━━ Text passage ━━
In Curaçao, the following sales tax rates apply:

  • Standard rate: 6%.
  • Enhanced rates: 7% and 9% for certain services and goods.
  • Other: Exemptions.

Curaçao has no concept of zero-rating. However, the taxation of exports is similar to that of zero-rated exports under value-added tax (VAT) regimes. For Curaçao sales tax purposes, where certain conditions are met, the export of goods is exempt from sales tax. In addition, a company may file a request with the inspector of taxes to deduct the sales tax paid with respect to the supply of goods that it uses as raw materials and consumables, such as semi-finished products, or as packaging materials in the production of goods.

Companies that must pay sales tax are generally ineligible for an input tax deduction for the sales tax they have paid, as is the case in a VAT system. As an exception to this rule, a company may file a request with the tax authorities to deduct the sales tax paid on certain inputs into goods meant for export.
━━━
━━ Data rows ━━
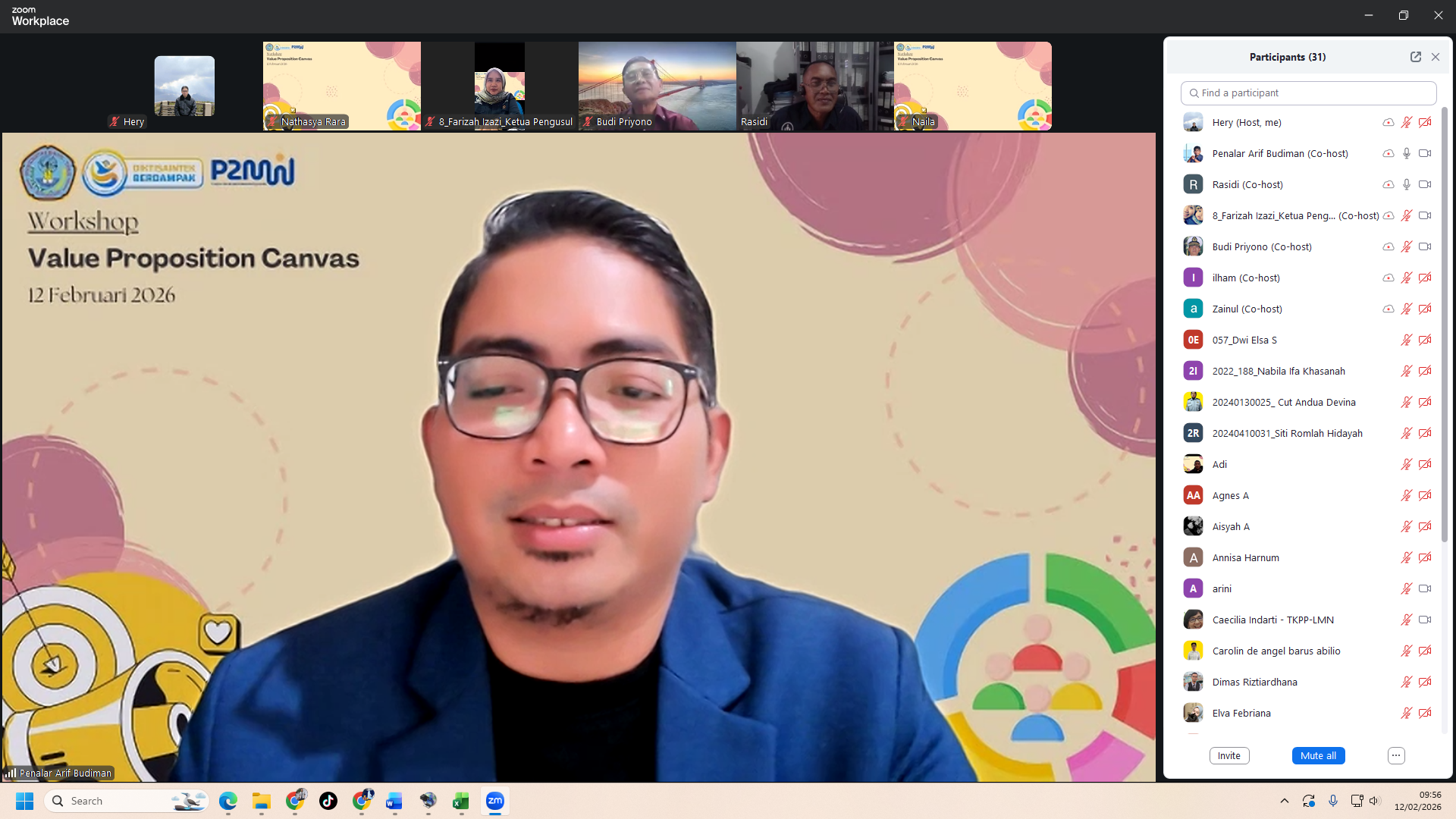This screenshot has height=819, width=1456.
Task: Click the disabled camera icon for ilham
Action: [x=1425, y=278]
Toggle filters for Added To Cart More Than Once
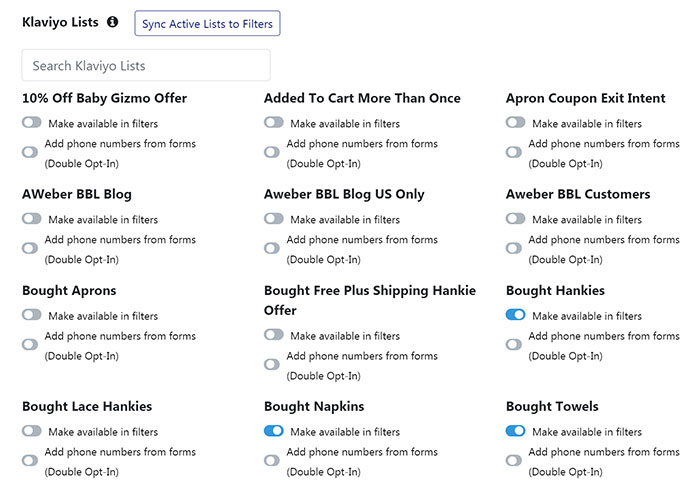This screenshot has width=700, height=490. [x=274, y=122]
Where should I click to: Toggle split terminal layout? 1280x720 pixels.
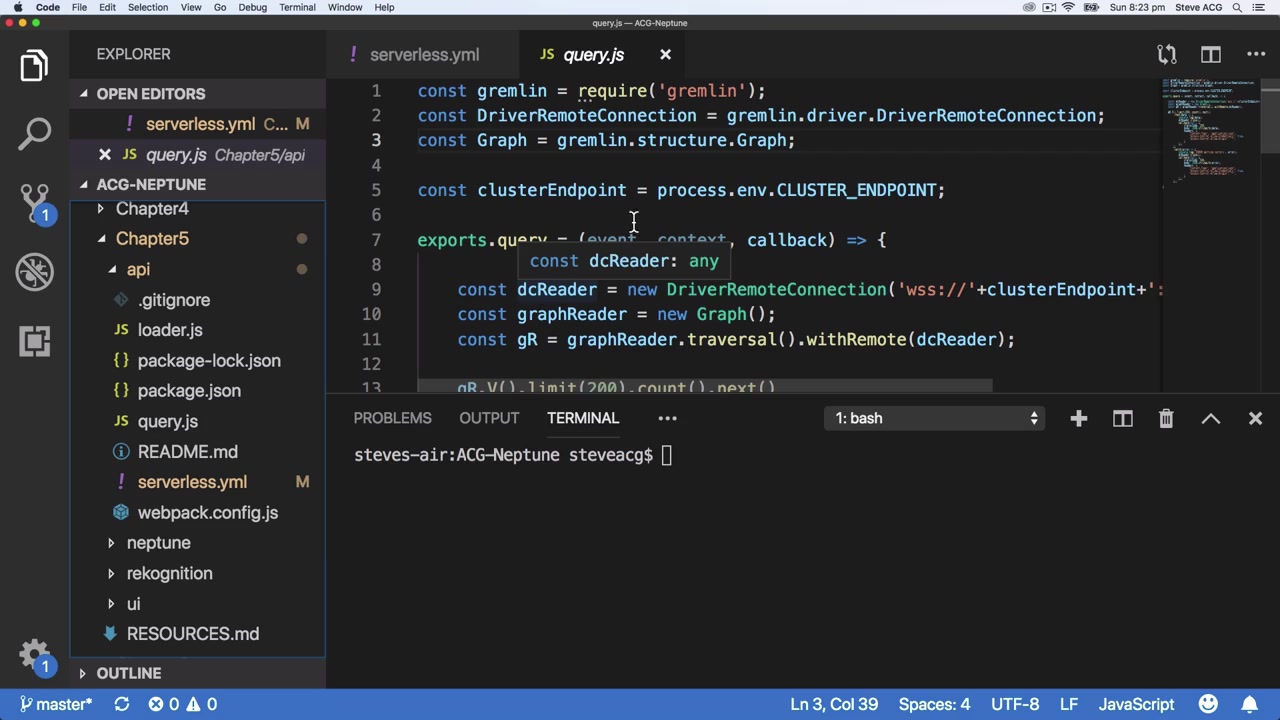(1122, 419)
━━━
* **Written task A**
From the Curaçao sales tax passage, print the stretch from "Curaçao has no" through "meant for export.".
* **Written task B**
Which enhanced sales tax rates does the Curaçao sales tax passage list?

* **Response A**
Curaçao has no concept of zero-rating. However, the taxation of exports is similar to that of zero-rated exports under value-added tax (VAT) regimes. For Curaçao sales tax purposes, where certain conditions are met, the export of goods is exempt from sales tax. In addition, a company may file a request with the inspector of taxes to deduct the sales tax paid with respect to the supply of goods that it uses as raw materials and consumables, such as semi-finished products, or as packaging materials in the production of goods.

Companies that must pay sales tax are generally ineligible for an input tax deduction for the sales tax they have paid, as is the case in a VAT system. As an exception to this rule, a company may file a request with the tax authorities to deduct the sales tax paid on certain inputs into goods meant for export.

* **Response B**
7% and 9%, for certain services and goods.